A warm bed for cucumbers should be prepared from early spring, and preferably autumn. First of all, you should dig a trench, the width of which should be at least a meter, and the depth - fifty to sixty centimeters (that is, two bayonets of a shovel). Sawed wood chunks are laid across the groove, best of all - fresh firewood 60-70 centimeters long, and on the sides of the trench is thrown with a variety of twigs, sawdust, chips and other wood waste. The resulting structure must be covered from above with an inverted sod and carefully trampled down.

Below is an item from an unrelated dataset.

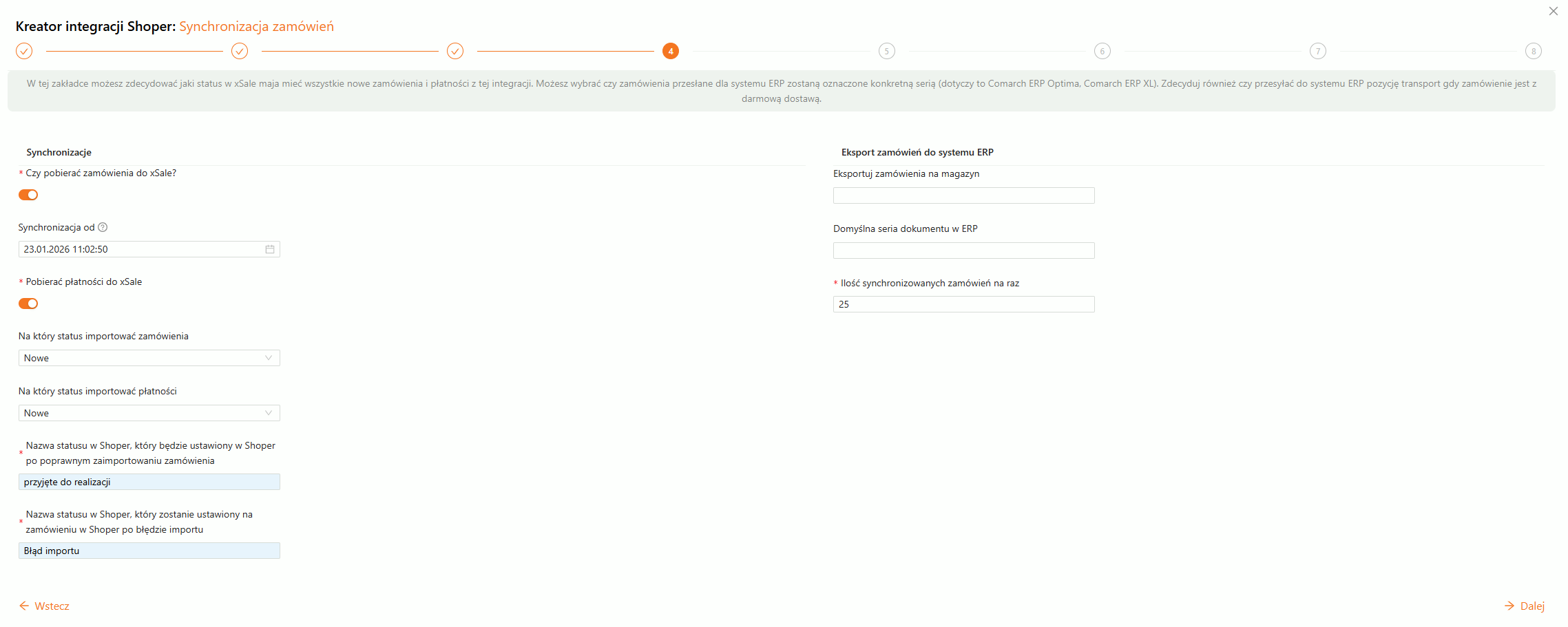This screenshot has width=1568, height=627.
Task: Click the completed step 3 checkmark icon
Action: (x=455, y=51)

To improve the heat-saving properties of such a structure, you can frame it with a wooden box, making a small (no more than 10-15 degrees) bevel of the boards on the south side. After that, the box is laid with a slide of dry wood leaf. The last layer of a warm bed is a ten-centimeter layer of earth, taken in equal proportions with compost. The service life of such a bed is about ten years, but it will have to be regularly "repaired", that is, every spring it must be filled with a new sheet layer, which, overcooking, replenishes the bed with high-quality leaf humus.
A very sensible recommendation for spring, when the ground warms up very slowly in depth, but it’s interesting how such a bed behaves in summer during the very heat. It seems to me that cucumbers can just sniff.
Maybe I didn't understand something, but I have a question for the author of the article, where will the light for cucumbers come from? What you described, I imagined something like a trench, which is covered with pieces of wood and leaves on top.